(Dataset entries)

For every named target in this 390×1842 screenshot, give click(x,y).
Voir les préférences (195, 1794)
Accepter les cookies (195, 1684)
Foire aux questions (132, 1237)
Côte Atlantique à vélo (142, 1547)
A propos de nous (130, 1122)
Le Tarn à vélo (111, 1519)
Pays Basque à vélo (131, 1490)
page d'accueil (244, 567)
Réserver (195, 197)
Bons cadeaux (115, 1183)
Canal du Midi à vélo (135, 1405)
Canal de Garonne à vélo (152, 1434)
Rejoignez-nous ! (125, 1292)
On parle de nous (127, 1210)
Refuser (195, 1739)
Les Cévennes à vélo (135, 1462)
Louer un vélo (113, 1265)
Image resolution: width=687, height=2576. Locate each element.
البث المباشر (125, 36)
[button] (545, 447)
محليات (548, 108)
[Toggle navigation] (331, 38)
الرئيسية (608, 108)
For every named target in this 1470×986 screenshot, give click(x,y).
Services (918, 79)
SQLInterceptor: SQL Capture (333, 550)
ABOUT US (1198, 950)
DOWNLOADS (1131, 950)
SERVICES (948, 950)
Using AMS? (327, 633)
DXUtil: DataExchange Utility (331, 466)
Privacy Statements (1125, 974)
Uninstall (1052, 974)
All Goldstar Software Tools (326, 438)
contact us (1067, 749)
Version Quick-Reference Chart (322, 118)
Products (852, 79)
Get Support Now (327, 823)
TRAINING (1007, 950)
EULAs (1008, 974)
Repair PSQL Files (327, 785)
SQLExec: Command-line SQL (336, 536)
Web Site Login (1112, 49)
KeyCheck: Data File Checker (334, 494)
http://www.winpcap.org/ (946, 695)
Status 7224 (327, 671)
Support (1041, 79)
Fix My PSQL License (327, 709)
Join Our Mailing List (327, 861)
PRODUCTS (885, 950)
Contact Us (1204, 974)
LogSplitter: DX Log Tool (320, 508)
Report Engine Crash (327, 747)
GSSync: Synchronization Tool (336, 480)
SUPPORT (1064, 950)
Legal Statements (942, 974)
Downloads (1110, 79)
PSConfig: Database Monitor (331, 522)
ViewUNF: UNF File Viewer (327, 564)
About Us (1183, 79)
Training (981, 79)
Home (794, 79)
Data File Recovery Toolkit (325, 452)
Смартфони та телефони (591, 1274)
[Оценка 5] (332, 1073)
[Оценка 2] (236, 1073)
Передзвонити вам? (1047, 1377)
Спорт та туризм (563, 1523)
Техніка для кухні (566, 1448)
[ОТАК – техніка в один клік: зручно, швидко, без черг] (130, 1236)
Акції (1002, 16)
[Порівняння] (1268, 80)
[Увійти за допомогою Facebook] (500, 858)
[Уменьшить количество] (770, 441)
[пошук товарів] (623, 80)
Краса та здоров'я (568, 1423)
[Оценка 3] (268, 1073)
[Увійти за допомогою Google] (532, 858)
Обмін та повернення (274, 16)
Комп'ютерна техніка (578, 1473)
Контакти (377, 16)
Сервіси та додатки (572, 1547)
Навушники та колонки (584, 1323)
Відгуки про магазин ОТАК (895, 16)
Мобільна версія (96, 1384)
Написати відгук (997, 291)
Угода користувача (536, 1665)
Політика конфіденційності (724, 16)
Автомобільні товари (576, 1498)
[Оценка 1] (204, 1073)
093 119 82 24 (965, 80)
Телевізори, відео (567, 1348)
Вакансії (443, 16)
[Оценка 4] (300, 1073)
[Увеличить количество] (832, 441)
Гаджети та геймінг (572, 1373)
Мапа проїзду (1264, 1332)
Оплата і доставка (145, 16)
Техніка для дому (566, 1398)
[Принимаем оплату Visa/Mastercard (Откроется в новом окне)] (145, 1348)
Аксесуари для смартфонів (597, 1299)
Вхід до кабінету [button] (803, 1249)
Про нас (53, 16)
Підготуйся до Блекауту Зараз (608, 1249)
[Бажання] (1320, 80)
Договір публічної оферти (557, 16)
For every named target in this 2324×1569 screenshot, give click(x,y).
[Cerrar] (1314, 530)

- **TRY IT**: Each line above with the word "ОТАК" must be returned.

- **RESPONSE TO THIS TASK**:
[ОТАК – техніка в один клік: зручно, швидко, без черг] (130, 1236)
Відгуки про магазин ОТАК (895, 16)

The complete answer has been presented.